Resent-Date: Fri, 18 Sep 1998 05:47:34 +0200 (MET DST)
Sender: schmitz@lbl.gov
Date: Thu, 17 Sep 1998 20:47:28 -0700
From: Michael Schmitz <schmitz@lcbvax.cchem.berkeley.edu>
Reply-To: MSchmitz@lbl.gov
Organization: Tinoco Lab, UC Berkekely / Lawrence Berkeley Laboratory
To: linux-m68k@lists.linux-m68k.org, linux-mac68k@baltimore.wwaves.com,
        alan@cymru.net, Jes.Sorensen@cern.ch
Subject: Patch for generic NCR5380 SCSI driver
Resent-From: linux-m68k@phil.uni-sb.de

This is a multi-part message in MIME format.
--------------6344831F8616DAB62AE38F22
Content-Type: text/plain; charset=us-ascii
Content-Transfer-Encoding: 7bit

Hi,

attached should be my diff for the generic NCR5380 driver to fix the
nasty 
reselect/select races we had on the Mac. The bulk of the patch is adding 
if (hostdata->connected) return -1; and similar tests for reselection
everywhere in the select code where it seemed necessary, I've copied
that part from the good old Atari driver (we know that one works fine). 
Another part implements the abort and reset code the way it's used in
the Atari driver. I'm  not sure that's really necessary, the problem in
the Atari driver was that commands timing out while not on any of the
queues, with the coroutine not running, would have had to reacquire the
ST-DMA lock from interrupt context. 
If that was the _only_ reason why we can't use the simple reset code in
the 
driver, that part of the diff shouldn't be applied. 

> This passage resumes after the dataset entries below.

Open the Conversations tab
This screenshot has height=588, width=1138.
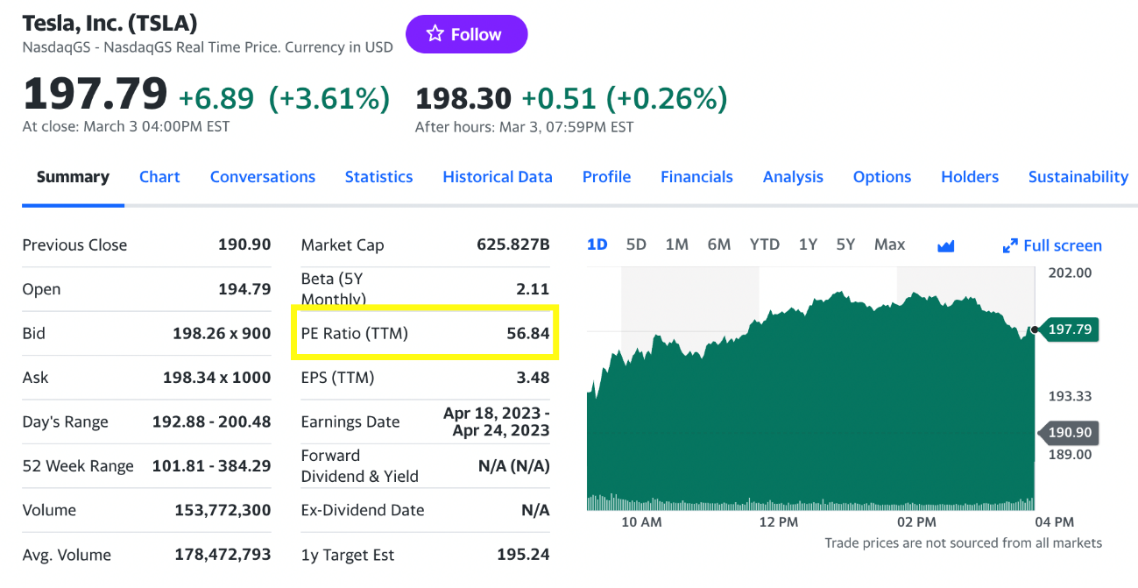(x=262, y=177)
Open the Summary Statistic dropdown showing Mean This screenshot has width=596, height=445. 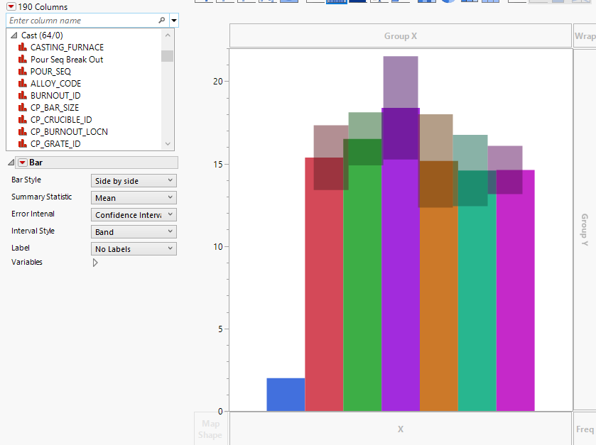click(x=134, y=197)
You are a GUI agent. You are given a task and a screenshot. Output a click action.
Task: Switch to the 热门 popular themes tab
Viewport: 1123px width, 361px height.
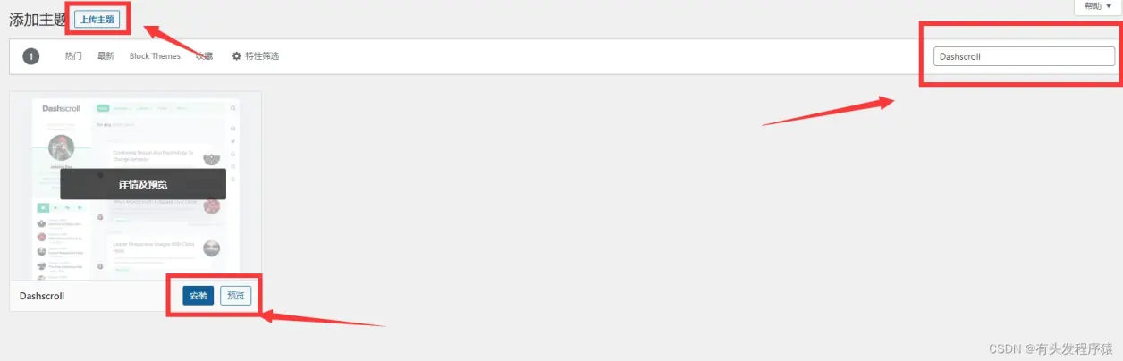point(73,56)
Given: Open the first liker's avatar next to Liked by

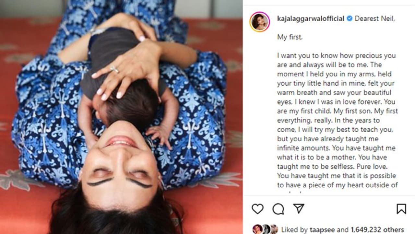Looking at the screenshot, I should tap(257, 229).
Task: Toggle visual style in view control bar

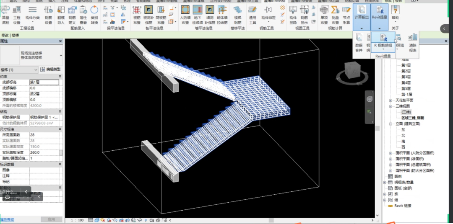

I've added two things to the coroutine: a test for reselection if the
select failed (we don't need to waste time searching the issue queue to
the end and failing each select here), and two lines to prevent
restarting the search of the issue queue from the head of the queue
after each failed select (we loop over the first two entries in the
queue forever otherwise). The second is absolutely required, the first
is merely a speedup.
Tested on Mac, should not hurt for other machines from what I see but it
probably needs more testing. 

The patch is relative to 2.1.115-mac but should apply with minor
problems. 

Trying to integrate this with the mainstram source raises the question
how to 
handle the different requirements of m68k and other archs WRT use of
sti() vs. 
restore_flags() and similar ... currently the m68k (Mac) specific stuff
is 
enclosed in #ifdef CONFIG_MAC but that won't please everybody.

	Michael

P.S.: I hope Netscrap doesn't garble the attachment, I can't simply
include it
anymore :-(
--------------6344831F8616DAB62AE38F22
Content-Type: text/plain; charset=us-ascii; name="NCR5380-2.1.115-mac.diff"
Content-Transfer-Encoding: 7bit
Content-Disposition: inline; filename="NCR5380-2.1.115-mac.diff"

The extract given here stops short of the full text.